Italian Opera in Vienna

Though we often hear about globalization as being a trademark of the contemporary world, cosmopolitan musical culture was no stranger to 18th-century Vienna. The Habsburg court, which oversaw the sprawling Austro-Hungarian empire, was multilingual, and for most of the century, upper-class Viennese audiences could take their pick between French and Italian opera performances at the court. German-language operas (or “Singspiele”), meanwhile, were shunted to the side.

In 1770, however, the imperial court discontinued the performance of French operas and ballets, citing the enormous expenses needed for their production. In 1778, Emperor Joseph II introduced the Nationalsingspiel, a project that promoted the German Singspiel, as part of an effort to unify the German-speaking nation. It initially seemed that the Nationalsingspiel had sounded the death knell for Italian opera in Vienna as well. But after witnessing the success of an Italian performance directed by the impresario Giuseppe Bustelli in 1779, Joseph II reappointed an Italian operatic troupe to the Viennese court. Two years later, he hired Lorenzo Da Ponte as the troupe’s chief librettist.

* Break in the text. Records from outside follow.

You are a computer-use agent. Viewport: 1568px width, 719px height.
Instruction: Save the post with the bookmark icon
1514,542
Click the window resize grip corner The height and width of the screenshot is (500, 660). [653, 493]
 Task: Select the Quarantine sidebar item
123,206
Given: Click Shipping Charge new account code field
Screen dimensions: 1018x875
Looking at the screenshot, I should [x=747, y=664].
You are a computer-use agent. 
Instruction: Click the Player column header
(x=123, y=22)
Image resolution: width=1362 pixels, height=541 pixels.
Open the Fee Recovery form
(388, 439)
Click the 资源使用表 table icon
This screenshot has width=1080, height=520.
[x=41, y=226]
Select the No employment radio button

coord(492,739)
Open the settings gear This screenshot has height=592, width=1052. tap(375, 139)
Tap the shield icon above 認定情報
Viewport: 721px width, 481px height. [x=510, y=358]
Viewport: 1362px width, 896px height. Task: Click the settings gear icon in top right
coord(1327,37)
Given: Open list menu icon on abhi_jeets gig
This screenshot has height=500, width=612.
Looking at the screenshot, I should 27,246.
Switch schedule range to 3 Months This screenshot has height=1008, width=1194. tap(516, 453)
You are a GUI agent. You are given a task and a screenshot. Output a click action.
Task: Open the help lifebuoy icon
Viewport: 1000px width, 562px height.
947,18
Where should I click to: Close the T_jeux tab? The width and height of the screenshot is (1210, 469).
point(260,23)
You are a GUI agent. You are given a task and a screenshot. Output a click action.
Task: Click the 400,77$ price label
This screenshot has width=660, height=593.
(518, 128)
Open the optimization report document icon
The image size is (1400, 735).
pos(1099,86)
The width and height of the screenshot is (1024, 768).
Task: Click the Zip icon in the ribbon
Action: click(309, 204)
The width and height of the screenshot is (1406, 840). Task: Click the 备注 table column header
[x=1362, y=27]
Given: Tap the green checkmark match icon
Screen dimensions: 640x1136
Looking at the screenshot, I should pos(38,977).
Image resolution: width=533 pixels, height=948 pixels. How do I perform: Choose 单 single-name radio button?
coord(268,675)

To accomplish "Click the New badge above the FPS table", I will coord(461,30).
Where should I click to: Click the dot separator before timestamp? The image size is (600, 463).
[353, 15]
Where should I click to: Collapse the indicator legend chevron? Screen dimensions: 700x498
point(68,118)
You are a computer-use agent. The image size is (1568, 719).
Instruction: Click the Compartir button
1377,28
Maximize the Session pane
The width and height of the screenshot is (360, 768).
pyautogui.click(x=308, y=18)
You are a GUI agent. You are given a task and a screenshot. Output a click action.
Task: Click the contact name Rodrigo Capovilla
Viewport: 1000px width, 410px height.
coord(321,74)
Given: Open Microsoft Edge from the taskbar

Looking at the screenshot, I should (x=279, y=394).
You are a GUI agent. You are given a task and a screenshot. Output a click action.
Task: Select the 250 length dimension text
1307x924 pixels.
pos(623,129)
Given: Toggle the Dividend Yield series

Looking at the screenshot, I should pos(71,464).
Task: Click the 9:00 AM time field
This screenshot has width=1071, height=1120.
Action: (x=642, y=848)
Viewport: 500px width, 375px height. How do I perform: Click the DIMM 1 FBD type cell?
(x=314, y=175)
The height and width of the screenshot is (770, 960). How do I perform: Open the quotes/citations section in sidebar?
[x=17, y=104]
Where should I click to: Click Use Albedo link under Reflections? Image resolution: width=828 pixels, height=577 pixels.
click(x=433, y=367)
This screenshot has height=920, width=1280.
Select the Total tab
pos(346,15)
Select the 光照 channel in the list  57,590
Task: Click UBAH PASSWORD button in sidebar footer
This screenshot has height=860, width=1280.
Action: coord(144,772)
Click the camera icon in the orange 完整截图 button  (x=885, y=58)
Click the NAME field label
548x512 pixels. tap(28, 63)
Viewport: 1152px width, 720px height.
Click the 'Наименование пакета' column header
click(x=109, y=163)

In other words, opera in Mozart’s Vienna was much like it is today: Composers, librettists, and impresarios negotiated a landscape of shifting fi nancial and political demands—responding to the evolving tastes of both audiences and individual patrons. The repertoire of Joseph’s court theater, named the Burgtheater (“Castle Theater”), testifies to these shifting operatic preferences. In 1782, Mozart’s German Singspiel Die Entführung aus dem Serail was written specifically for this theater. Just a few years later, the theater hosted the premieres of his Italian opere buffe Le Nozze di Figaro (1786) and Così fan tutte (1790), as well as the first performance of Don Giovanni in Vienna (1788), while Mozart’s final Singspiel, Die Zauberflöte (1791), premiered at the independent Theater auf der Wieden.